アンターゲットLC-MSメタボロミクスは、臨床的に重要な細菌の病原性と感染性を区別します

Untargeted LC-MS Metabolomics Differentiates Between Virulent and Avirulent Clinical Strains of .

  • Tobias Depke
  • Janne Gesine Thöming
  • Adrian Kordes
  • Susanne Häussler
  • Mark Brönstrup
PMID: 32668735 DOI: 10.3390/biom10071041.

抄録

は、特に素因のある人に急性または慢性の肺炎を引き起こす可能性のある顔面病原体です。グラム陰性菌は、低分子二次代謝物によって形成されるゲノムおよび表現型の多様性を示しています。グラム陰性菌の病原性表現型の識別は、感染症の診断や予後に非常に重要である。感染症の異なる病原性表現型を区別する低分子代謝物を発見するために、35 の臨床株を標準的な条件下で培養し、病原性とバイオフィルム表現型の観点から特徴付けを行い、そのメタボロームを非標的液体クロマトグラフィー-質量分析法で調べました。メタボロームデータから個々の候補マーカーを抽出するとともに,メタボロームデータから病原性表現型を推測するための統計モデルを構築した.その結果、病原性とバイオフィルムの表現型が異なる臨床株は、メタボロームにも顕著な乖離があることがわかりました(その概要は、両方向に 1.5 倍以上の倍数変化を伴う 332 個の特徴が有意に異なることで示されています)。ラムノリピッド、アルキルキノロン、フェナジンなどの重要な病原性関連二次代謝物は病原性株で強く発現していることがわかった。一方、一次代謝にはほとんど変化が見られなかった。また、これまでにないCHNの和式を持つカチオン性代謝物をバイオマーカー候補として同定することができた。ランダムフォレストモデルは、病原性とバイオフィルム表現型に応じて菌株を分類することができ、受信操作特性曲線下面積は0.84であった。これらの知見は、アンターゲットメタボロミクスが病原性を特徴付け、臨床的に重要な表現型形質と細菌のメタボロームとの相互関係を探るための貴重なツールであることを示しています。

is a facultative pathogen that can cause, inter alia, acute or chronic pneumonia in predisposed individuals. The gram-negative bacterium displays considerable genomic and phenotypic diversity that is also shaped by small molecule secondary metabolites.
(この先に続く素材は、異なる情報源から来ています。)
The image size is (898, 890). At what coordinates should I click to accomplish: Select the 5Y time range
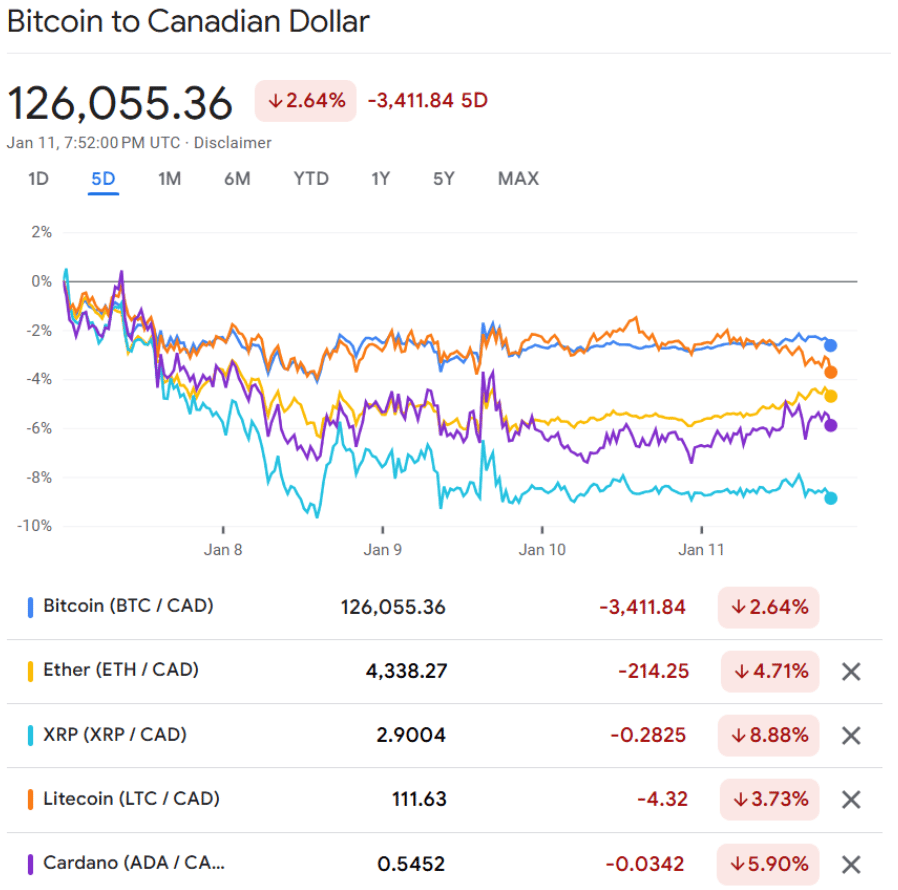coord(444,179)
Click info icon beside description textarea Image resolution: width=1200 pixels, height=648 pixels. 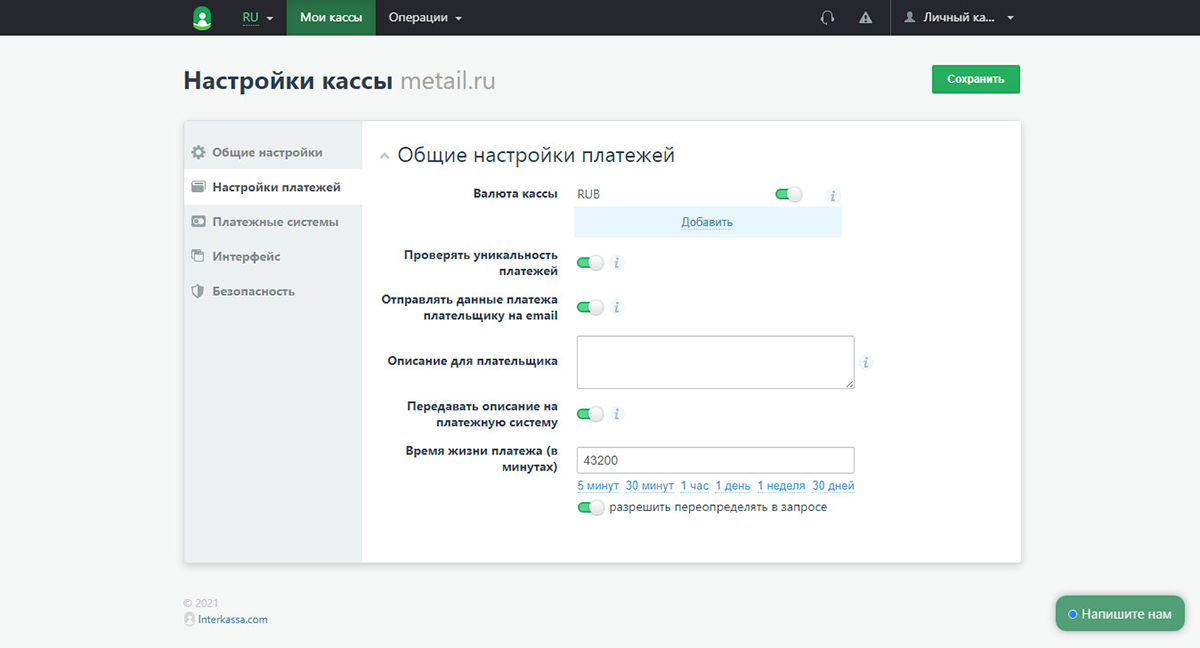(x=866, y=362)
The discrimination of virulence phenotypes is highly relevant to the diagnosis and prognosis of infections. In order to discover small molecule metabolites that distinguish different virulence phenotypes of , 35 clinical strains were cultivated under standard conditions, characterized in terms of virulence and biofilm phenotype, and their metabolomes were investigated by untargeted liquid chromatography-mass spectrometry. The data was both mined for individual candidate markers as well as used to construct statistical models to infer the virulence phenotype from metabolomics data. We found that clinical strains that differed in their virulence and biofilm phenotype also had pronounced divergence in their metabolomes, as underlined by 332 features that were significantly differentially abundant with fold changes greater than 1.5 in both directions. Important virulence-associated secondary metabolites like rhamnolipids, alkyl quinolones or phenazines were found to be strongly upregulated in virulent strains. In contrast, we observed little change in primary metabolism. A hitherto novel cationic metabolite with a sum formula of CHN could be identified as a candidate biomarker. A random forest model was able to classify strains according to their virulence and biofilm phenotype with an area under the Receiver Operation Characteristics curve of 0.84. These findings demonstrate that untargeted metabolomics is a valuable tool to characterize virulence, and to explore interrelations between clinically important phenotypic traits and the bacterial metabolome.